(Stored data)

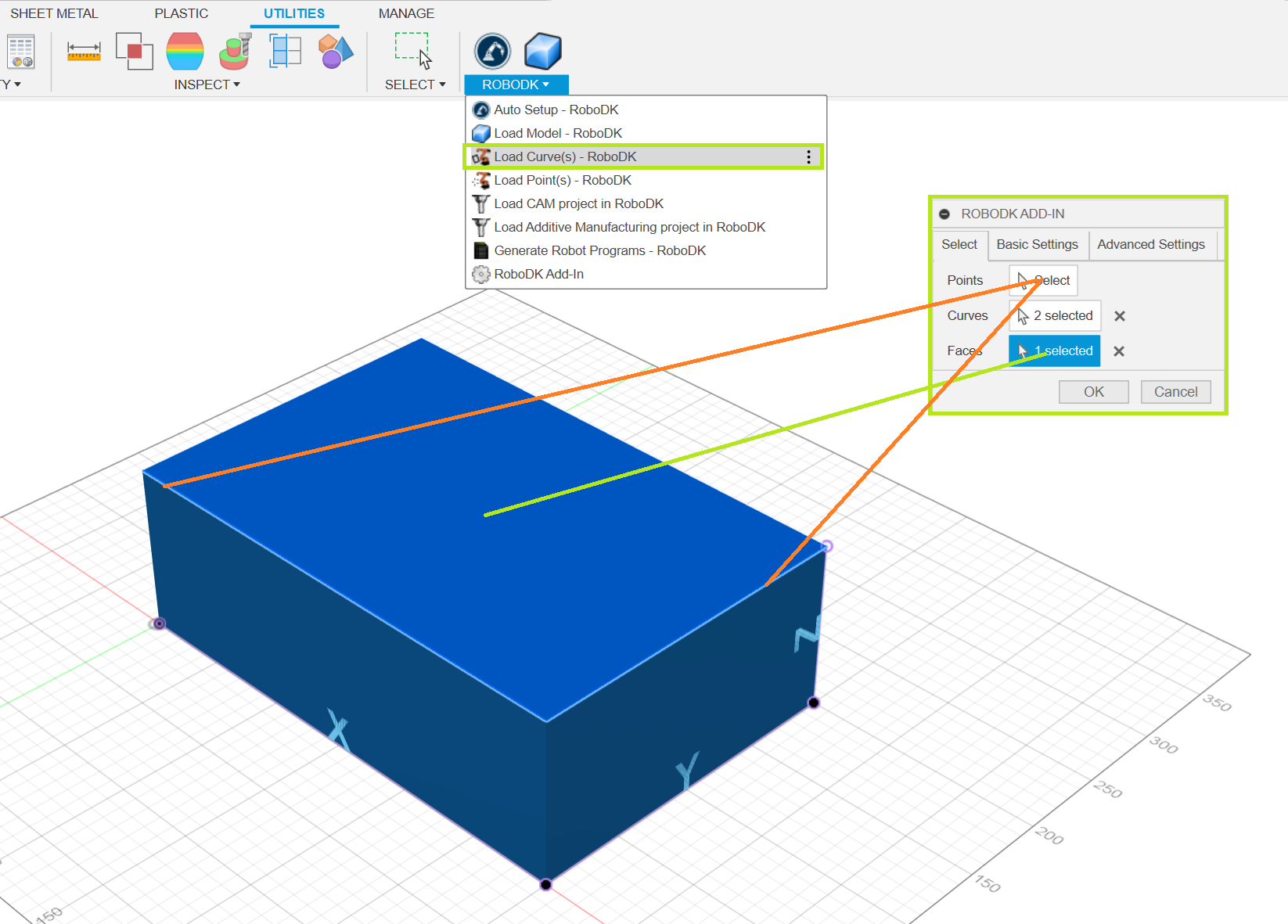Open the Zebra Analysis rainbow icon
Image resolution: width=1288 pixels, height=924 pixels.
[x=185, y=52]
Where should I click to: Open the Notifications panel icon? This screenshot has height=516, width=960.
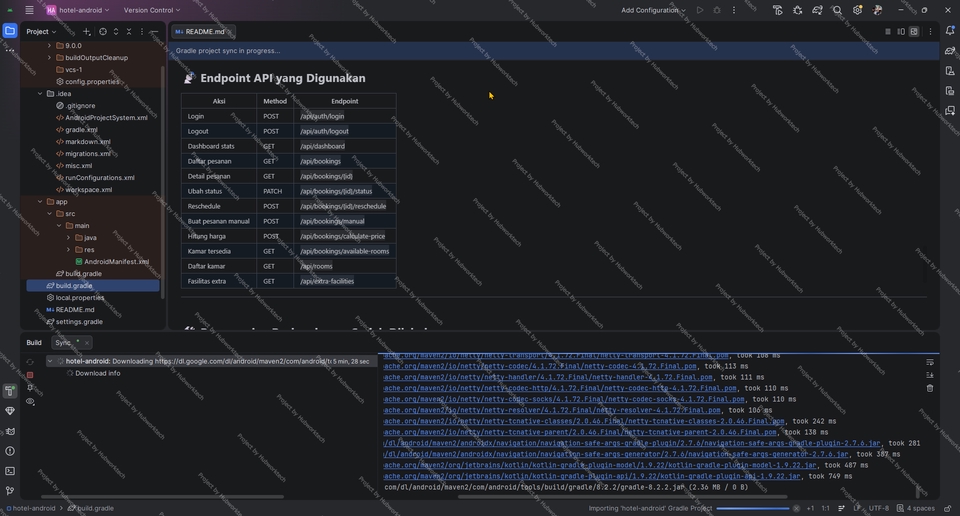point(950,31)
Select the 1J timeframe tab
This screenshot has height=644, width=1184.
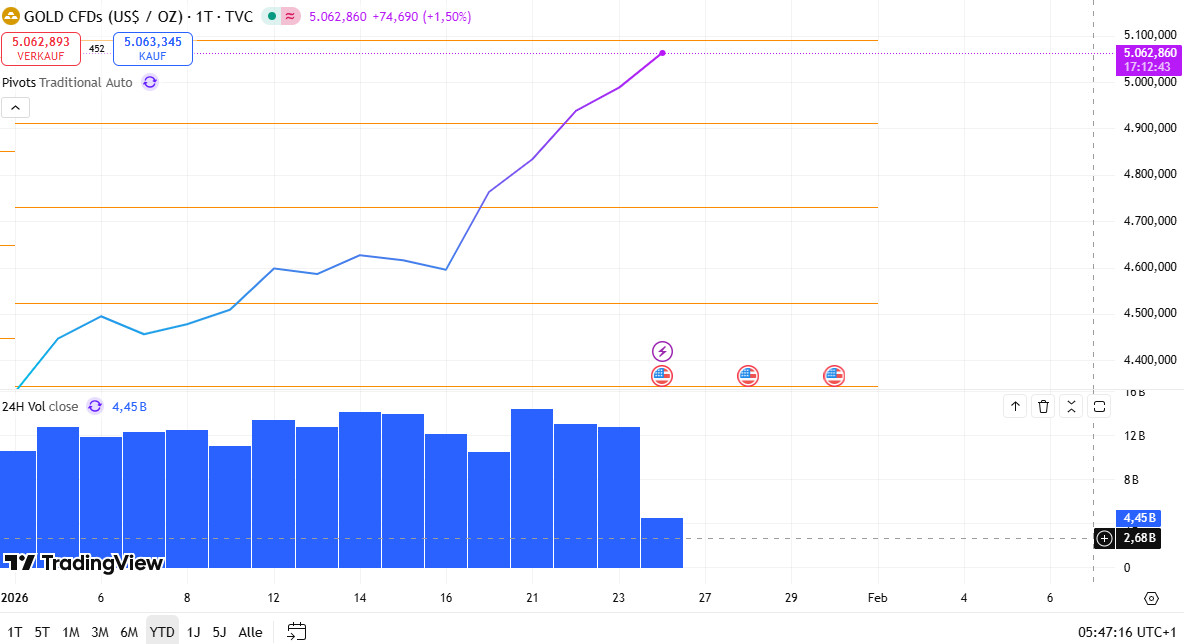pyautogui.click(x=193, y=632)
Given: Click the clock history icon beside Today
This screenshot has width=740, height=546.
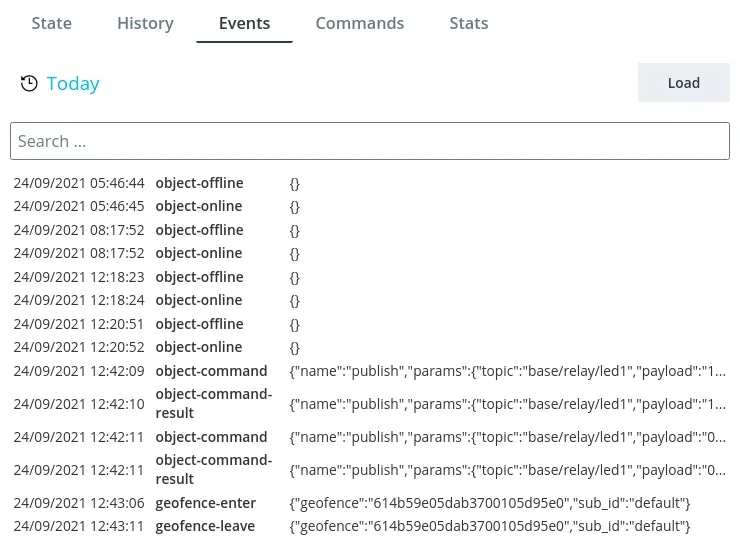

* [Required work] Only the lines from the one containing "Where should I" through the final line of the data are to be written out, exactly as they stand and without pictures.

* [Reply to the task]
Where should I click to: Open the Notifications panel icon? This screenshot has height=516, width=960.
point(950,31)
Select the 1J timeframe tab
This screenshot has height=644, width=1184.
pyautogui.click(x=193, y=632)
Given: Click the clock history icon beside Today
This screenshot has width=740, height=546.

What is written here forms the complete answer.